• **TEXT SECTION**
>> start

This page is the long version of the quick answer above. It is the article we wish we had read first.
The four levers
Every prompt is doing four jobs. When a prompt fails, it is almost always because one of these four is missing, not because of phrasing.
- Instruction. What is the task, in one sentence? Not "help me with this" but "rewrite this paragraph as a 100-word summary for a non-technical reader."
- Context. What does the model need to know that it does not already know? The document, the user, the constraints, the prior decisions. If you are asking about your codebase, paste the relevant code.
- Examples. What does a good answer look like? One or two worked examples shift the model from generic output to the shape you want.
- Output spec. How should the answer be structured? Markdown headings? JSON with these keys? Bullets, max five? If you do not say, you get the model's default, and the default rarely matches what you want.
Pick a prompt that is failing and run it through this list. Nine times out of ten one lever is empty.
A worked example
You want the model to extract action items from a meeting transcript. Here is the bad version:
Summarize this meeting and tell me what to do next.
[transcript]
This will produce something. It will not produce what you want. The instruction is fuzzy ("summarize" and "tell me what to do" are different jobs), there are no examples of an action item, and the output is unspecified.
The same prompt with all four levers:
You are extracting action items from a meeting transcript.

>> end

• **DATASET**
>> start

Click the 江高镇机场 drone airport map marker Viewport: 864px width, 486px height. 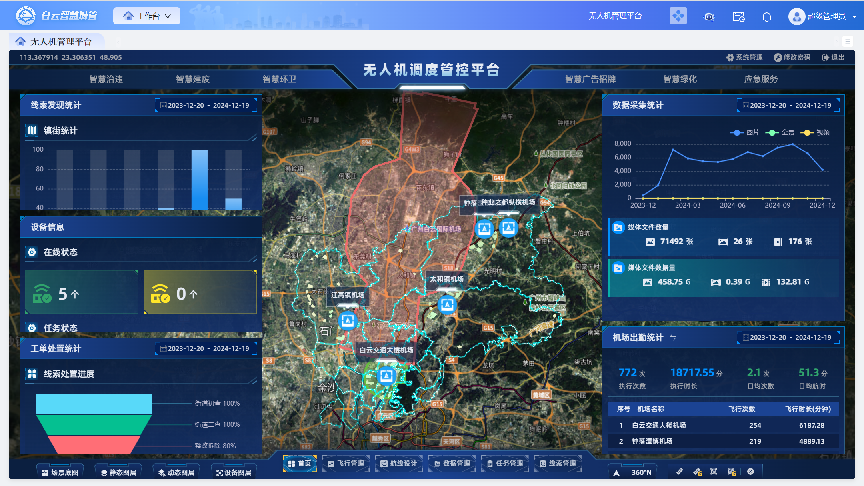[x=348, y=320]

>> end
>> start

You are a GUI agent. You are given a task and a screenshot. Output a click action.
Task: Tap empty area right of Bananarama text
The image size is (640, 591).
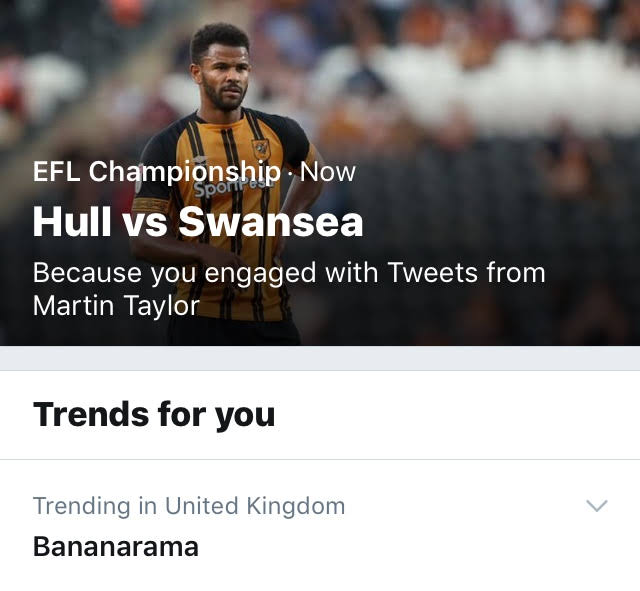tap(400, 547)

>> end

• **JOBS**
1. In the text on prompt writing, condense the paragraph beginning "This will produce something" into a short bulleted list that keeps its main points.
2. According to the text on prompt writing, how often will running a failing prompt through the list reveal one empty lever?
3. Carry on the text on prompt writing from its last line.

• **RESPONSES**
1.
- The bad version produces something, but not what you want.
- The instruction is fuzzy: "summarize" and "tell me what to do" are different jobs.
- There are no examples of an action item.
- The output is unspecified.

2. Nine times out of ten.

3.
An action item is a specific task assigned to a specific person, with an implied or explicit deadline. "We should think about pricing" is not an action item. "Maria will draft the new pricing page by Friday" is.
Example transcript:
"... so I'll talk to legal about the new clauses next week, and Sam will pull the metrics ..."
Example output:
[
{ "owner": "speaker", "task": "talk to legal about new clauses", "deadline": "next week" },
{ "owner": "Sam", "task": "pull the metrics", "deadline": null }
]
Now extract action items from the transcript below. Return ONLY a JSON array, no prose.
Transcript:
[transcript]
This works because every lever is loaded. The instruction is specific. The context is the transcript. The example shows the model what counts and what does not. The output spec rules out the chatty prose the model would otherwise volunteer.
What you do not need to do
A lot of prompting advice is theatre. It does not hurt your output, but it does not help it either. You can safely skip:
- Telling the model it is "a world-class expert." Roles only help when they imply a method.
- Saying "please" and "thank you." Models do not care.
- Threatening to fire the model, tipping the model, or pretending lives depend on the answer. These tricks worked on some early models and were promptly trained out.
- Adding "be concise" and "be thorough" in the same prompt. Pick one.
What you do need to do is write clearly. The frontier models read English the way you would: ambiguity in your prompt produces ambiguity in the answer.
When you need more than a prompt
Some problems are not prompting problems. If the model lacks the information, no prompt fixes it. Three signs you have left prompting territory:
- The model is confidently wrong about a domain fact. You need retrieval, not a better prompt.
- The model keeps drifting from your format. You need structured output (a JSON schema), not stricter wording.
- The model is slow or expensive at the scale you need. You need a smaller or local model, not a cleverer prompt.
The rest of this hub covers those cases. Start with the four levers, and graduate to the deeper techniques when you have a problem the four levers do not solve.